● Texto de lectura:

------------------------------------------------------------

Por aquel salón
de actos de la Facultad de Filosofía y Letras de Valencia, en los años de la Transición, pasaron notables figuras de las letras: recuerdo a Manuel Puig, a Juan
Goytisolo, o a los numerosos grupos teatrales que nos trajo Antoni Tordera (Caterva de Gijón, Esperpento de Sevilla o el Libre Teatro Libre Latinoamericano, por ejemplo). Un
buen día un grupo de jóvenes muy modernos y à
la page presentaban una revista de nombre ambiguo, Diwan, que tanto podía aludir al diván de Freud, como al farol de
considerarse los número uno. Allí estaban Alberto Cardín, Biel
Mesquida y también Jiménez Losantos. El caso es que tras mostrar su
refinamiento, inteligencia y actitud polémicamente avanzada (hablaban mucho de
Lacan, Barthes y otros), al llegar el turno de palabras, la tomó un extraño en
el público (no se trataba de un universitario), con ciertos indicios de
retraso, o desorientación, que dijo:
- Todo eso está
muy bien. Pero yo pienso que lo que hay es que leer más a Unamuno.
Sensación de
tierra trágame generalizada, y uno de los jóvenes (tal vez Jiménez Losantos) supo
complacer al espontáneo ponderando lo mucho que él apreciaba a don Miguel.
Recuerdo esto
porque hoy, releyendo a don Miguel (el Unamuno que prefiero es el de los libros
de viajes o ensayos cortos sobre arte), precisamente algunas de las crónicas
que escribía para La Nación, de sus
andanzas por Portugal y España, las relacionadas con el reciente viaje que he
hecho por Extremadura, me topo con algunos pasajes interesantes.

------------------------------------------------------------

● Datos sin procesar:

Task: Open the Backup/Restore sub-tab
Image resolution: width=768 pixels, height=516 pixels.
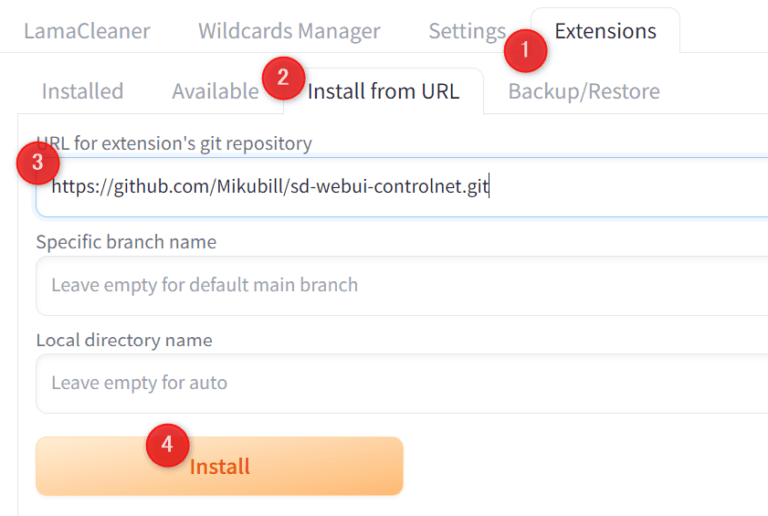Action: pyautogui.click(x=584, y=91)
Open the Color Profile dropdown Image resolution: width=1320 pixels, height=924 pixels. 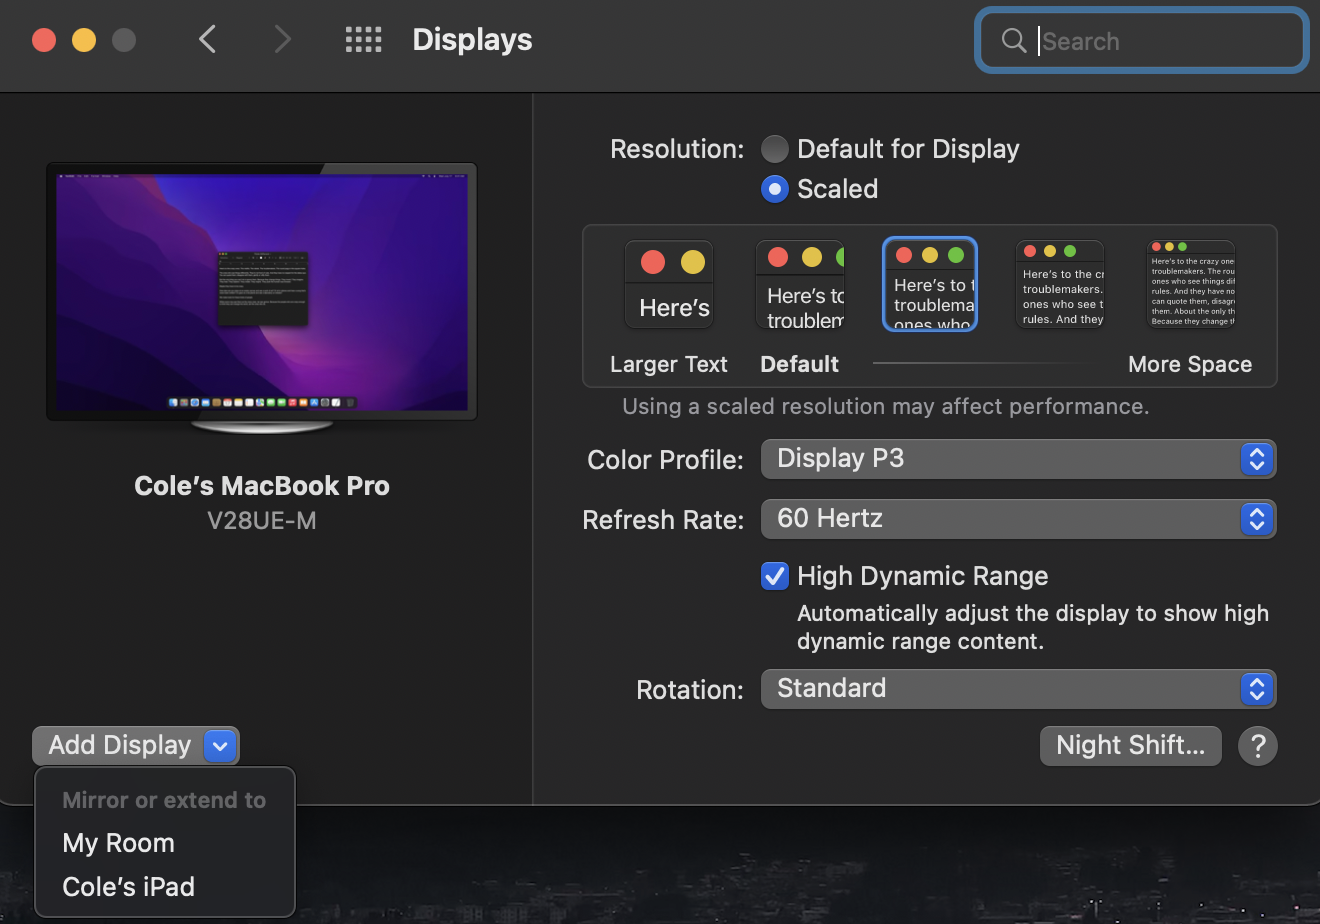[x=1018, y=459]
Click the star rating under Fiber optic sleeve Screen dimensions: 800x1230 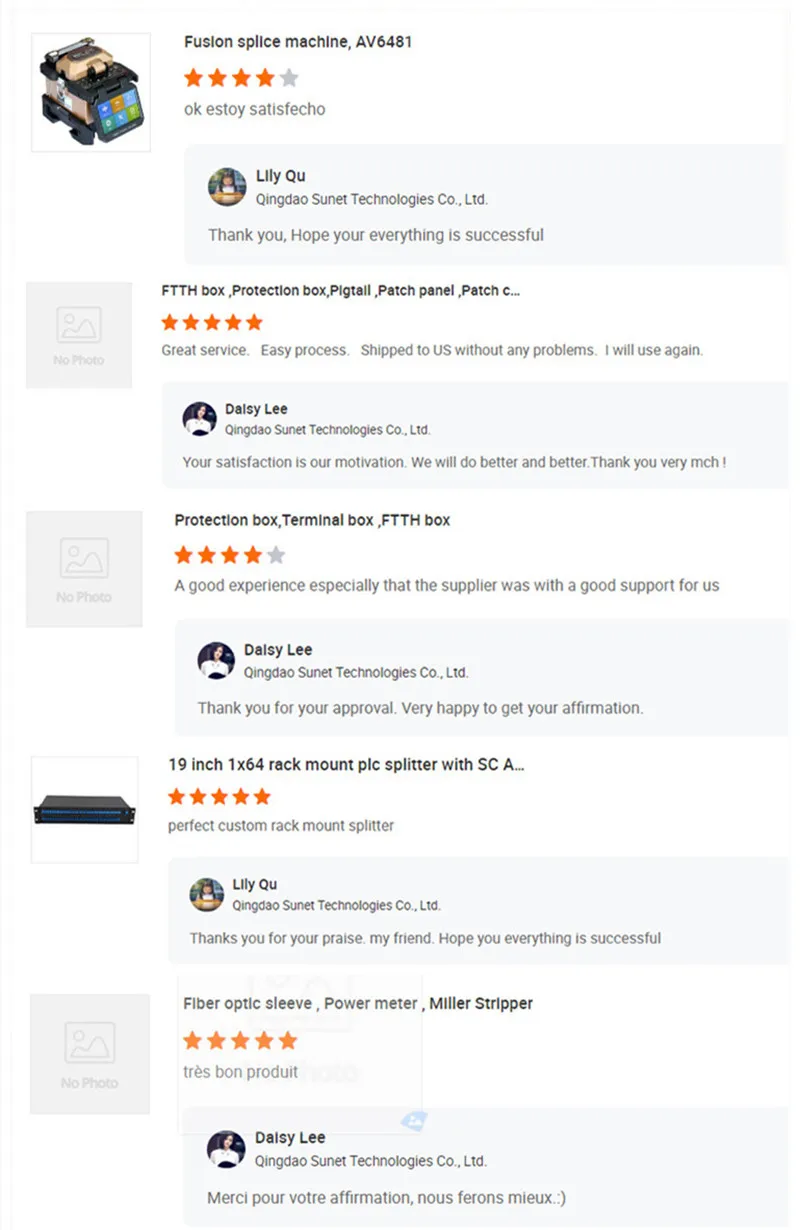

------------------------------------------------------------

Responde a las siguientes preguntas sobre el texto de lectura.
1. ¿De qué facultad era el salón de actos por el que pasaron notables figuras de las letras en los años de la Transición?
2. ¿Qué nombre tenía la revista que presentaba el grupo de jóvenes?
3. ¿Para qué publicación escribía Unamuno las crónicas de sus andanzas por Portugal y España?

● Respuesta completa:
1. De la Facultad de Filosofía y Letras de Valencia.
2. Diwan.
3. Para La Nación.